Every line of the records that holds the word "will" should be copied out.
+++ MATERIAL PROVIDED
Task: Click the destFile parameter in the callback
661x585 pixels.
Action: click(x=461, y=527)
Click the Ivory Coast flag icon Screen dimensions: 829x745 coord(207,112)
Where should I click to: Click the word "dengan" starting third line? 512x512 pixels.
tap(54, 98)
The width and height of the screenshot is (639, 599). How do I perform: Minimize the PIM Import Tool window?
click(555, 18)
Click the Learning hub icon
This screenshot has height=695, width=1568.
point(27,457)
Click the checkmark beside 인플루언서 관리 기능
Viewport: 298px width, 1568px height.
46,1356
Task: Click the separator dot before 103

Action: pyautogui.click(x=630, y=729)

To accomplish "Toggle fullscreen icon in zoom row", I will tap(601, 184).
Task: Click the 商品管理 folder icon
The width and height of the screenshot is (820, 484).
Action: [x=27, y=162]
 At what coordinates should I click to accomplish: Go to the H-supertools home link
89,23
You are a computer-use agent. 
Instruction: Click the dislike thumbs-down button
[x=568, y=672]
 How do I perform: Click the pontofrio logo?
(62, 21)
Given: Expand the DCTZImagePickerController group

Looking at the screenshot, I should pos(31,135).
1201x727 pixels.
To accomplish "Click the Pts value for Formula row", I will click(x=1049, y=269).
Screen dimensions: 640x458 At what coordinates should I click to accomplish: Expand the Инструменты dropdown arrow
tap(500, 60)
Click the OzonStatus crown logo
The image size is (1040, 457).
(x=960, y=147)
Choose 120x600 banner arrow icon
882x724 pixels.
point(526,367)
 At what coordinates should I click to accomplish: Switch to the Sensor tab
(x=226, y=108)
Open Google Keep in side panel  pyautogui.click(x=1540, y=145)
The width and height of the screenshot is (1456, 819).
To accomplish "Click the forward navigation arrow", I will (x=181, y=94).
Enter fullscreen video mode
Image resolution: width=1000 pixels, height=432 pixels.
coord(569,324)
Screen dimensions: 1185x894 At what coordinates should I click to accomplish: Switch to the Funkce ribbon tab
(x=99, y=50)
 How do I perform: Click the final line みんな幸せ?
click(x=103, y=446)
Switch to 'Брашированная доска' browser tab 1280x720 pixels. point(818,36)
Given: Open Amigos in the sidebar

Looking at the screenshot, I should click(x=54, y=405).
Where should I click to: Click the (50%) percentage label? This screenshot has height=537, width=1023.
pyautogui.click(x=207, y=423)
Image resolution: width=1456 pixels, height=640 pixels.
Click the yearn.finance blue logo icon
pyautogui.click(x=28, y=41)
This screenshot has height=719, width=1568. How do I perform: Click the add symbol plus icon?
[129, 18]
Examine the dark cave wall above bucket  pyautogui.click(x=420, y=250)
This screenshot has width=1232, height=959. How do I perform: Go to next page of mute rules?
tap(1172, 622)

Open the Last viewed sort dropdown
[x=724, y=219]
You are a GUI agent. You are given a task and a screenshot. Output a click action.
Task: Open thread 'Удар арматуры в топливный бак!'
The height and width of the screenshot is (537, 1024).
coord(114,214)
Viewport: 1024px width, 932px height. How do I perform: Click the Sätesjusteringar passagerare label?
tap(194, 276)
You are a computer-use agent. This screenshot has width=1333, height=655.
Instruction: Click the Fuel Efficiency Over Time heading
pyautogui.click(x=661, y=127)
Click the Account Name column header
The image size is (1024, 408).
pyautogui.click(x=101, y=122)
++++++
ANSWER TO THIS TASK:
To accomplish "Toggle fullscreen icon in zoom row", I will tap(601, 184).
To accomplish "Click the Pts value for Formula row", I will click(x=1049, y=269).
To accomplish "Click the forward navigation arrow", I will (x=181, y=94).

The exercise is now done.